Differential CD8+ T/NK cell-mediated reduction of HIV-1 replication after combination of ART with TIGIT or KLRG1 blockade in humanized mice

Expression of TIGIT and KLRG1 has been associated to an exhausted, dysfunctional state in natural killer (NK) and CD8+ T cells from people with HIV-1 (PWH), limiting the efficacy of immunotherapies aiming at achieving a functional cure of the infection.

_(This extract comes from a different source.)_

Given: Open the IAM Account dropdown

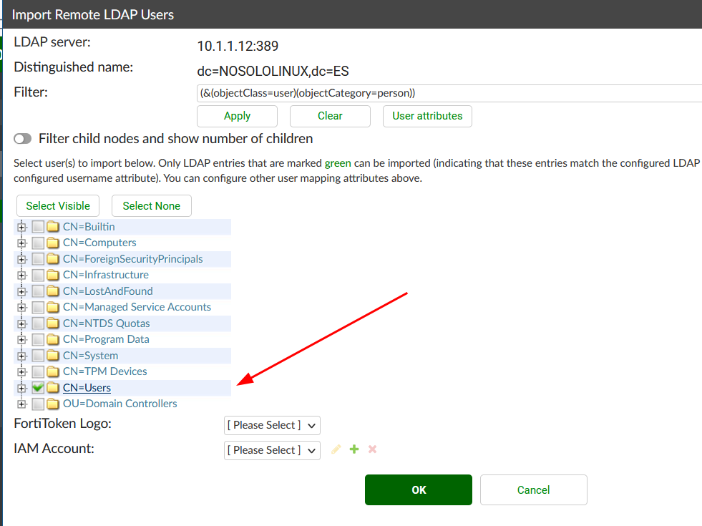Looking at the screenshot, I should pyautogui.click(x=272, y=450).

Antiretroviral therapy (ART) does not completely reverse this immune exhaustion, and its combination with blockade of immune checkpoint receptors such as TIGIT and KLRG1 could be a promising strategy to promote control of viral replication in PWH. However, the impact of targeting these two immune checkpoint receptors has not been evaluated in vivo . In this study, we used a humanized Bone Marrow, Liver and Thymus (hBLT) mouse model of HIV-1 infection to study the impact of ART in combination with aTIGIT or aKLRG1 or a bispecific aTIGIT/aKLRG1 mAbs. Our results indicated that combination of ART with either aTIGIT or aKLRG1 mAbs led to faster reduction of HIV-1 pVL. Furthermore, viral rebound after ART interruption (ATI) was delayed in mice treated with aTIGIT and aKLRG1 mAbs. Histological detection of HIV-1 p24 in the spleen was restricted to the white pulp in the aKLRG1 mAb-treated group, which correlated with higher infiltration of IFNγ+ CD8+ T cells in these histological regions and with increased cytotoxic CD107a+ Granzyme B+ CD8+ T cells in the spleen. In contrast, control of HIV-1 replication induced by the aTIGIT mAb was associated with an increased splenic CD107a+ IFNγ+ NKG2C+ CD57-adaptive NK cells. In contrast, combination of ART with a bispecific aTIGIT/aKLRG1 mAb was unable to efficiently suppress viral replication or delay viral rebound after ATI, potentially by inducing apoptosis of adaptive NKG2C+ NK. Together, these results suggest that combination of ART with individual TIGIT or KLRG1 blockade may be a promising immunotherapy strategy against HIV-1 by eliciting differential immune control mechanisms.